When I was 16, I began what was later deemed the third-Sunday curse. My dad spoke in church every third Sunday and for months I inevitably did something stupid the night before.
The initiator of the curse was a lovely June day, a few months before my 17th birthday. I had an opportunity to go to to a basketball camp with the rest of my team. I also had an opportunity to spend a day serving with my church group. I knew which one I wanted to pick. I also knew which opportunity I should pick.
So I did the right thing.
And I wasn’t happy about it. At all. I was actually a pretty big punk about the whole thing.
We were painting a barn that day. Remember, it was June. It was a hot June, too. My friend and I had plans to dye my hair red that night and decided we may as well get a head start with the red barn paint. After one of our leaders assured us it was water-based paint (guys, barn paint is NOT water-based) my 16-year-old brain decided it would be brilliant to paint my head.

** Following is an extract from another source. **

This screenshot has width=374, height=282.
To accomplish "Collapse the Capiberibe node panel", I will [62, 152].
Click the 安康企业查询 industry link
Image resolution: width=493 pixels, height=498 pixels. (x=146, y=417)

(Spoiler alert: Red paint + hours in the sun = BAD IDEA!)
I came home to shower and, to my complete dismay, the paint didn’t come out. Well, pieces of it did, and it looked awful. I refused to let my parents take pictures that night, and I’m kind of wishing now that they had, just so I could show you how truly awful it looked.
The misery had only just begun.
I went to a dance that night with red paint splotching my head in a way that could only be described as post-modern grunge… All plans to dye my hair that night went out the window. I had to figure out how to get the paint out of my hair..
So I went home to some very-not-pleased parents. Despite their frustration with me, they were willing to help figure out a solution my mess.
They tried rubbing alcohol first, I think. Something… anything to break up the paint. They tried paint thinner, too. No such luck.
Lighter fluid finally did the trick, but it wasn’t easy. No, lighter fluid was just enough to loosen up the paint to the point that it could be pulled out of my hair strand by strand.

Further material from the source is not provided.